### DIRECTIONS FOR THIS TASK
Among the records, which lines hold the word "button"? Pick them out.

### TASK INPUTS
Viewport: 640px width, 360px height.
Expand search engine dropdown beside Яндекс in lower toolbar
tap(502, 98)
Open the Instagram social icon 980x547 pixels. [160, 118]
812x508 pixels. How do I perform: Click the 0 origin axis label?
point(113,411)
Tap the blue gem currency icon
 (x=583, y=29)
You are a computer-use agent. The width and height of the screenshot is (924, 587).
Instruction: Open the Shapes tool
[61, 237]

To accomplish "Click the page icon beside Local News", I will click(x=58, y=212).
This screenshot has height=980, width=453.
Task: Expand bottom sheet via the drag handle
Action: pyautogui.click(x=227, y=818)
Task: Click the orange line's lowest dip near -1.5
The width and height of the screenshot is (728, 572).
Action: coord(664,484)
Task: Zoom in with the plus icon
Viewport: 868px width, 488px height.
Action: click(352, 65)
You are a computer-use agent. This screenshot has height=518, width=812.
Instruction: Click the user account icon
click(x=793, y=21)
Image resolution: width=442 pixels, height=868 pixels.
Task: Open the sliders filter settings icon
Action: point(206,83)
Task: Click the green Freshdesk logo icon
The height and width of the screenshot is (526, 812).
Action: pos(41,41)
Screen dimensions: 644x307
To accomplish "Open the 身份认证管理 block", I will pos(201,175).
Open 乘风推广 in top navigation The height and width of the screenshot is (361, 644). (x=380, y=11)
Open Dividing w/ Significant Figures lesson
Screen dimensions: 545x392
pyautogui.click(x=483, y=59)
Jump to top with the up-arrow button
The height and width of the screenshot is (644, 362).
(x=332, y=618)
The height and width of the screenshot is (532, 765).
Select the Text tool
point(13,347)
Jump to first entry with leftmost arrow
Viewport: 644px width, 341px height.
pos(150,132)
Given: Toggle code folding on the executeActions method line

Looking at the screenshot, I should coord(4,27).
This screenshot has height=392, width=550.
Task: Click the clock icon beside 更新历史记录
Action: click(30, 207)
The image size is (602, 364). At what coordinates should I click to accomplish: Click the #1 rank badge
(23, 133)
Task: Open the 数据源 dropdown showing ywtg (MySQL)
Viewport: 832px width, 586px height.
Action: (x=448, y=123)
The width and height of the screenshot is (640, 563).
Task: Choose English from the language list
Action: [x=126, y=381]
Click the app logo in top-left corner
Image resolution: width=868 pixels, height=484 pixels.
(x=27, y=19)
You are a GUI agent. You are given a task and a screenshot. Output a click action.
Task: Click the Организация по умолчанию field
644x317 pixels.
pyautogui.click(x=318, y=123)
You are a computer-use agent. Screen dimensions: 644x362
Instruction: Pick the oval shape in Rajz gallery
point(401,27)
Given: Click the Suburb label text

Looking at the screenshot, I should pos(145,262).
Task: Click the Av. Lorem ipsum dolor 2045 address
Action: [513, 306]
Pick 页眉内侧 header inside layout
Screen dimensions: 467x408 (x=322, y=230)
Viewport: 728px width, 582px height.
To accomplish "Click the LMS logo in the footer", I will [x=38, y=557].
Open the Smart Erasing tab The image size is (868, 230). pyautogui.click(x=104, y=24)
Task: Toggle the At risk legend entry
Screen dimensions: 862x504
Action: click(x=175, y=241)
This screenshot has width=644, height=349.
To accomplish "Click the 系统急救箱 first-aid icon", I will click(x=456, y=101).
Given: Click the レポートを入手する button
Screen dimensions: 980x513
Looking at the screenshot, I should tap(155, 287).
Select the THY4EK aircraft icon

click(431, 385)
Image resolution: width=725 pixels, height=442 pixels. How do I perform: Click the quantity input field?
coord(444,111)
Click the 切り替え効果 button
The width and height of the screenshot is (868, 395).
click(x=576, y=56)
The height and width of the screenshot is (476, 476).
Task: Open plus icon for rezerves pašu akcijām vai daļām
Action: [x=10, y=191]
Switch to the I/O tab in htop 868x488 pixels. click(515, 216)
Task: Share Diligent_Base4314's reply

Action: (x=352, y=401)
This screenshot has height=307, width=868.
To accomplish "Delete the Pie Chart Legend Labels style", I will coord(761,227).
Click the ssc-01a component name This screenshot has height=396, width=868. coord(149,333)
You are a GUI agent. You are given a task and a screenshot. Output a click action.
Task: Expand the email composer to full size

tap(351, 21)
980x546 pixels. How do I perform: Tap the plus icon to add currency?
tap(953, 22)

### ANSWER BOX
Jump to top with the up-arrow button
Given: Click the レポートを入手する button
Click the 切り替え効果 button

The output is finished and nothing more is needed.